Required action
Write out all the material verbatim, line by line.

Supplied records

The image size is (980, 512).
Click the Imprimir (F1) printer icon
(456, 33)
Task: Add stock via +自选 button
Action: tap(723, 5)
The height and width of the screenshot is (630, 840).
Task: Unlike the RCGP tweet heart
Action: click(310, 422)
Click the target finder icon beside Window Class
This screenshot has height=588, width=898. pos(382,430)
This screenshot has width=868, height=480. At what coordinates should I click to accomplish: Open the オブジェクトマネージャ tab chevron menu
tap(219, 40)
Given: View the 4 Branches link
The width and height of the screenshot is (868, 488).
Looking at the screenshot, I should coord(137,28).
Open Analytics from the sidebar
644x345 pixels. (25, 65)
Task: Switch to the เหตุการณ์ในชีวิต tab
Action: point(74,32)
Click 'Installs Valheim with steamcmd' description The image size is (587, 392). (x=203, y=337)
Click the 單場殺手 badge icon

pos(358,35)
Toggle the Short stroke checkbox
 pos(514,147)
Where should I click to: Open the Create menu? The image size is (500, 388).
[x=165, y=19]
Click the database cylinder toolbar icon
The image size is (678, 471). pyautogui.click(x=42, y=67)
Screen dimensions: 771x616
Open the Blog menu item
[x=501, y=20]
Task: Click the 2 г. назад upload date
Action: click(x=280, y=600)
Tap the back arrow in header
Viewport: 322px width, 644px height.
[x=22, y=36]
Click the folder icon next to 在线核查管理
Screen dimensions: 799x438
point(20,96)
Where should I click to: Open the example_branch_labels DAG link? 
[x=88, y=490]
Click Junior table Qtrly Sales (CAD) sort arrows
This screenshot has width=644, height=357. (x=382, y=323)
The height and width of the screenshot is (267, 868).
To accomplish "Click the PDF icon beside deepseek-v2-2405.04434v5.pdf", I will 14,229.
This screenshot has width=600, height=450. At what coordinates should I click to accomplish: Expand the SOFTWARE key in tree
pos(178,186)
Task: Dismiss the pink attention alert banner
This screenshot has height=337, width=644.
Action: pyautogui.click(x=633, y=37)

Written response
The image size is (980, 512).
Click the Imprimir (F1) printer icon
(456, 33)
Task: Add stock via +自选 button
Action: tap(723, 5)
The height and width of the screenshot is (630, 840).
Task: Unlike the RCGP tweet heart
Action: click(310, 422)
Click the target finder icon beside Window Class
This screenshot has height=588, width=898. pos(382,430)
This screenshot has width=868, height=480. At what coordinates should I click to accomplish: Open the オブジェクトマネージャ tab chevron menu
tap(219, 40)
Given: View the 4 Branches link
The width and height of the screenshot is (868, 488).
Looking at the screenshot, I should coord(137,28).
Open Analytics from the sidebar
644x345 pixels. (25, 65)
Task: Switch to the เหตุการณ์ในชีวิต tab
Action: point(74,32)
Click 'Installs Valheim with steamcmd' description The image size is (587, 392). (x=203, y=337)
Click the 單場殺手 badge icon

pos(358,35)
Toggle the Short stroke checkbox
 pos(514,147)
Where should I click to: Open the Create menu? The image size is (500, 388).
[x=165, y=19]
Click the database cylinder toolbar icon
The image size is (678, 471). pyautogui.click(x=42, y=67)
Screen dimensions: 771x616
Open the Blog menu item
[x=501, y=20]
Task: Click the 2 г. назад upload date
Action: click(x=280, y=600)
Tap the back arrow in header
Viewport: 322px width, 644px height.
[x=22, y=36]
Click the folder icon next to 在线核查管理
Screen dimensions: 799x438
point(20,96)
Where should I click to: Open the example_branch_labels DAG link? 
[x=88, y=490]
Click Junior table Qtrly Sales (CAD) sort arrows
This screenshot has width=644, height=357. (x=382, y=323)
The height and width of the screenshot is (267, 868).
To accomplish "Click the PDF icon beside deepseek-v2-2405.04434v5.pdf", I will 14,229.
This screenshot has width=600, height=450. At what coordinates should I click to accomplish: Expand the SOFTWARE key in tree
pos(178,186)
Task: Dismiss the pink attention alert banner
This screenshot has height=337, width=644.
Action: pyautogui.click(x=633, y=37)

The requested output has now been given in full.